Armed with a single acoustic guitar, Hitchcock launches straight into a glittering version of ‘Tonight’ from The Soft Boys’ Underwater Moonlight LP, and we in the audience are instantly reminded of why he is such a treasure.
‘My Wife And My Dead Wife’ – from his 80s period with The Egyptians – follows, packing all of his songwriting gifts into a four minute yarn about being haunted by the dearly departed spirit of one’s spouse (let’s see an artificial intelligence choose that as the topic for a song).
The evening’s setlist is a well-curated retrospective of a 40-year career encompassing Hitchcock’s early work with neo-psych outfit The Soft Boys, current collaborations with touring partner Emma Swift, and even an inspired cover of ‘October Song’ by Scotland’s own Incredible String Band.

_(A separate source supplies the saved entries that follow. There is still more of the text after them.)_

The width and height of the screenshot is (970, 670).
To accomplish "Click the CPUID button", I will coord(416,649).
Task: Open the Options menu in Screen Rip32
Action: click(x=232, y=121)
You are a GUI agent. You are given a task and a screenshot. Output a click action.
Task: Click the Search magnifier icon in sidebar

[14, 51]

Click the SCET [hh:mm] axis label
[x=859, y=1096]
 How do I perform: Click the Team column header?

The wispy alt-country he performs with Swift – his touring support act who offers gorgeous harmonic accompaniments on ‘Love Is A Drag’ and ‘Life Is Change’ – is less thrilling on the whole, but does provide a nice contrast to Hitchcock’s solo material.

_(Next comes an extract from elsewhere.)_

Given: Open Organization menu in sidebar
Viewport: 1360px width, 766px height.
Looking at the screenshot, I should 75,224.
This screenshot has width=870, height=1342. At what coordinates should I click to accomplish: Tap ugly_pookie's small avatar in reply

There’s no risk of the audience drifting off, though: not least because Hitchcock regales us with non-sequiturs between every song, each one more uproarious than the last.
One particularly bizarre refrain involves a Belgian recluse named Marcel, sitting at home waiting on packages of Marmite from an estranged aunt in Venezuela to drop through the letterbox.
Not everyone’s laughing – you don’t meet Robyn Hitchcock halfway – but once you’re on his level, it all seems perfectly natural, and you can’t imagine the gig flowing any other way.
For every artist who’s ever let you down by phoning in a live performance in your hometown, let Robyn Hitchcock be presented as a palliative.
He’s someone who can’t help but adjust on reflex to the live context he finds himself in, feeding off the situation and adapting himself to it – a skill all too rare in the current climate, as grueling schedules and financial pressures push more and more touring musicians towards homogeneity and repetition.
The moment he leaves the stage, I find myself wishing he was back – if you’re not familiar with Robyn Hitchcock yet, make sure you catch him when he inevitably returns.